I took SSRIs for about a year when I was 18-19. At the time I had a diagnosis of social anxiety and I was prescribed Prozac. I think it's similar to Luvox in how it acts?
Anyway, taking Prozac resulted in me spending a lot less time stuck in my daydreams. I don't know if it's because of the way it affected my brain or because it helped change a situation that was causing me to spend a lot of time withdrawn. Basically Prozac made me a lot more outgoing and I found I could talk to people at school. I wasn't alone all the time at school and would get invited to hang out during the weekends....so that meant less time spent daydreaming, and I guess I didn't feel the need to be in my imaginary world to make up for the social interactions I needed.

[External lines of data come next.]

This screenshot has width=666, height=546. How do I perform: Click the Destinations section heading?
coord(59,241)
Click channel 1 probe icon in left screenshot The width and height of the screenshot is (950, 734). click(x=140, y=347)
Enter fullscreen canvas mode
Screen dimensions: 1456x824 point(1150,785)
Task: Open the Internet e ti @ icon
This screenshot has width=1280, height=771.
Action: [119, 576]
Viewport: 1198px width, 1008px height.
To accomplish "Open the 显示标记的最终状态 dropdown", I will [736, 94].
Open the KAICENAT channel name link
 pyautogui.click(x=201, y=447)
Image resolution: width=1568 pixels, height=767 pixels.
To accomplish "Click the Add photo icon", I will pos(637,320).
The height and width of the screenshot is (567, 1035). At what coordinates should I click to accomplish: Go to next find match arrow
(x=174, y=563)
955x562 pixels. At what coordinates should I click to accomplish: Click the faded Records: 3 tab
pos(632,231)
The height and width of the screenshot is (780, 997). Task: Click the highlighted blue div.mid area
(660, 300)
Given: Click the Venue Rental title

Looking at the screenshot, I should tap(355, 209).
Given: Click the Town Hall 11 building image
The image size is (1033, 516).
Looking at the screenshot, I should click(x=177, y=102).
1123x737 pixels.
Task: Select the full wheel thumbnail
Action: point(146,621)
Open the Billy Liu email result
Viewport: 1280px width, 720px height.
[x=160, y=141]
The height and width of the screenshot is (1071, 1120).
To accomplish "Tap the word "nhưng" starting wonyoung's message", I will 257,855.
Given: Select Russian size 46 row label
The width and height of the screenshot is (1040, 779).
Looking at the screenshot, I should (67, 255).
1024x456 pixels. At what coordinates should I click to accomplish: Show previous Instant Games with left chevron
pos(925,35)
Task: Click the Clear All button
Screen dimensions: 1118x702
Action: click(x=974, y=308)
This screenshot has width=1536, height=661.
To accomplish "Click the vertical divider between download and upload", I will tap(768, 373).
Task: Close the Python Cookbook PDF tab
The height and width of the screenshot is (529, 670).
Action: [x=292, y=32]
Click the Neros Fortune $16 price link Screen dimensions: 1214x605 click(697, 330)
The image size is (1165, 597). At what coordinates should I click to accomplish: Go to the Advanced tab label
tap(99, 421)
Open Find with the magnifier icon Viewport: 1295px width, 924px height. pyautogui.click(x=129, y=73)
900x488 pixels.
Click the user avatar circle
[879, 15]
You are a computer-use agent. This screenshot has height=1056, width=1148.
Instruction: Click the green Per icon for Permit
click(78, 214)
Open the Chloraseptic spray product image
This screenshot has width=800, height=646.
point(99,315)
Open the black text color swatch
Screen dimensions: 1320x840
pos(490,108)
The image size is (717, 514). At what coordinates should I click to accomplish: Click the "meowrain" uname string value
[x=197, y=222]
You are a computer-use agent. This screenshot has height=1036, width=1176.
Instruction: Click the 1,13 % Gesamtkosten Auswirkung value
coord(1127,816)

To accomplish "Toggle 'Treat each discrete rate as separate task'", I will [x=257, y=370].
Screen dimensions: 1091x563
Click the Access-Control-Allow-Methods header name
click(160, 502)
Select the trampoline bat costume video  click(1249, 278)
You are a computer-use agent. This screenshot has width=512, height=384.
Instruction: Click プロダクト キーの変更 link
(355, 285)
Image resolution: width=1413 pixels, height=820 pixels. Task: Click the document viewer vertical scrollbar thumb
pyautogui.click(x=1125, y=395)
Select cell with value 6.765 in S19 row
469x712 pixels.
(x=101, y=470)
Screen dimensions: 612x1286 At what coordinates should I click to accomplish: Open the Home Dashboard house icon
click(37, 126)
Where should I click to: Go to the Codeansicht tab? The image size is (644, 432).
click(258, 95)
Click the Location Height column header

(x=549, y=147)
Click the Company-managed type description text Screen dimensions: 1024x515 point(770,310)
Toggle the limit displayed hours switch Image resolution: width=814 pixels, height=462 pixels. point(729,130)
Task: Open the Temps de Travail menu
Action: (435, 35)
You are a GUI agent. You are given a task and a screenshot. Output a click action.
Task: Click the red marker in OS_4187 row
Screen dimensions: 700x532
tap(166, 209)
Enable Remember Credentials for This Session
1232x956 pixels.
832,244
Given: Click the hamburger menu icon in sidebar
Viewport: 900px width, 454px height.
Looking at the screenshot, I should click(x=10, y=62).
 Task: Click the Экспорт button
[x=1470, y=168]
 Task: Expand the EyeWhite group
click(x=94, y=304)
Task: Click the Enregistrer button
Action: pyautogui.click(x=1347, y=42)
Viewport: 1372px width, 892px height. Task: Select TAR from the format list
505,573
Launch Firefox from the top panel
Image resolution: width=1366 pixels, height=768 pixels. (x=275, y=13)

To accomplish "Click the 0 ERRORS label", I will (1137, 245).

Prozac completely changed my sleeping patterns. I would spend a few hours making up scenarios in my head every night before falling asleep. Prozac made it so I would just fall asleep right away even if I was trying to stay up and daydream.
I went back to my old habits shortly after stopping taking Prozac. I think that an SSRI prescription without therapy to learn some different coping skills is useless.
Are you about trying SSRIs? I think everyone responds to these prescriptions differently and there can be benefits depending on what your MD is helping you cope with, but you should definitely look into the side effects and take an SSRI while you follow some kind of therapy plan.
I'm currently taking mirtazapine, which is an antidepressant, though I don't think its an SSRI, and I don't think its making much of a difference on my daydreaming. I mean, sure, I've been more aware of my daydreaming the past year or so (I've taken mirtazapine since November 2017), but I think that its probably from doing mindfulness and also just teaching myself to me more aware of my thought patterns and how they affect my actions.
Don't give up what you want most for what you want now.
I have taken Lexapro, which is an SSRI, for depression. I am no longer using it as my depression has been under control for a few years. I don't recall it having had any significant affect on my daydreaming. Then again, I wasn't looking for it to have an affect on daydreaming, just on the depression which it did help.
I would think that serotonin is not the neurotransmitter involved in MDD. I would think more dopamine. I don't know if it has ever been used for MDD, but I would think a medication like selegiline might be more effective for MDD. It would be great if there were a doctor here that could comment.